## Written problem 1
In the outline of the system, rewrite the paragraph beginning "The import, export and manufacture" as a short bulleted list that keeps its main facts.

[Start Excerpted passage]

Basic information
Outline of the system
Australia manages its obligations under the Montreal Protocol on Substances that Deplete the Ozone Layer for ozone depleting substances and hydrofluorocarbons (HFCs) and, for synthetic greenhouse gases other than HFCs, the United Nations Framework Convention on Climate Change (UNFCCC), through the Ozone Protection and Synthetic Greenhouse Gas Management Act 1989.
The import, export and manufacture of the ozone depleting substances - chlorofluorocarbons, halons, carbon tetrachloride, methyl chloroform, bromochloromethane and methyl bromide (for non quarantine and pre-shipment use) is prohibited under the Montreal Protocol except where an essential or critical use exemption has been granted by the parties to the Montreal Protocol. The phase out of ozone depleting hydrochlorofluorocarbons (HCFCs) under the Montreal Protocol is almost complete. Control measures for HFCs under the Kigali Agreement to the Montreal Protocol commenced on 1 January 2019 to phase-down the production and import of HFCs.

[End Excerpted passage]

## Written problem 2
In the rows, take the line with "Témata (467, 242)" through the last row and replace "Autopatie" with "Autopathy", leaving everything else in those lines unchanged. Give only those lines.

[Start Data listing]

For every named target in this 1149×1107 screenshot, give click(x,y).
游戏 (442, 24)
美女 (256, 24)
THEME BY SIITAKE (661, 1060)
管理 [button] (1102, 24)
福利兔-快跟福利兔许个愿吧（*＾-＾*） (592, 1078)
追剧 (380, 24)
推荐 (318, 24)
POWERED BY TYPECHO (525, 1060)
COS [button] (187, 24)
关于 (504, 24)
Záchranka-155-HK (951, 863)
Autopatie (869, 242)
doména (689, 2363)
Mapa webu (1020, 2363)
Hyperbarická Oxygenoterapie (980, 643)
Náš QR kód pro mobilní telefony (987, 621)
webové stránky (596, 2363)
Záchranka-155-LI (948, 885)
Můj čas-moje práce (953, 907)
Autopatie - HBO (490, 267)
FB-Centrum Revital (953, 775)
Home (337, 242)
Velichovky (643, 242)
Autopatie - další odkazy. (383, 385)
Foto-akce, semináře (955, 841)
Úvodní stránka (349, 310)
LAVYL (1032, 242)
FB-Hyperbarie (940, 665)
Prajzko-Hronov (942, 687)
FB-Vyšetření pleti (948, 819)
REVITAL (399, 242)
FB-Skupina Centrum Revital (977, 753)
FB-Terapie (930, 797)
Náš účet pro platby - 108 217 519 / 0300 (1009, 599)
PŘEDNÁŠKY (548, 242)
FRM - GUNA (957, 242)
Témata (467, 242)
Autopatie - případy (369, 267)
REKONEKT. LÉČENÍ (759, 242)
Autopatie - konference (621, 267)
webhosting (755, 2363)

[End Data listing]

## Expected output 1
- The Montreal Protocol prohibits the import, export and manufacture of these ozone depleting substances: chlorofluorocarbons, halons, carbon tetrachloride, methyl chloroform, bromochloromethane and methyl bromide (for non quarantine and pre-shipment use).
- The only exception is an essential or critical use exemption granted by the parties to the Montreal Protocol.
- The phase out of ozone depleting hydrochlorofluorocarbons (HCFCs) under the Montreal Protocol is almost complete.
- Control measures for HFCs under the Kigali Agreement to the Montreal Protocol began on 1 January 2019 to phase down HFC production and import.

## Expected output 2
Témata (467, 242)
Autopathy - případy (369, 267)
REKONEKT. LÉČENÍ (759, 242)
Autopathy - konference (621, 267)
webhosting (755, 2363)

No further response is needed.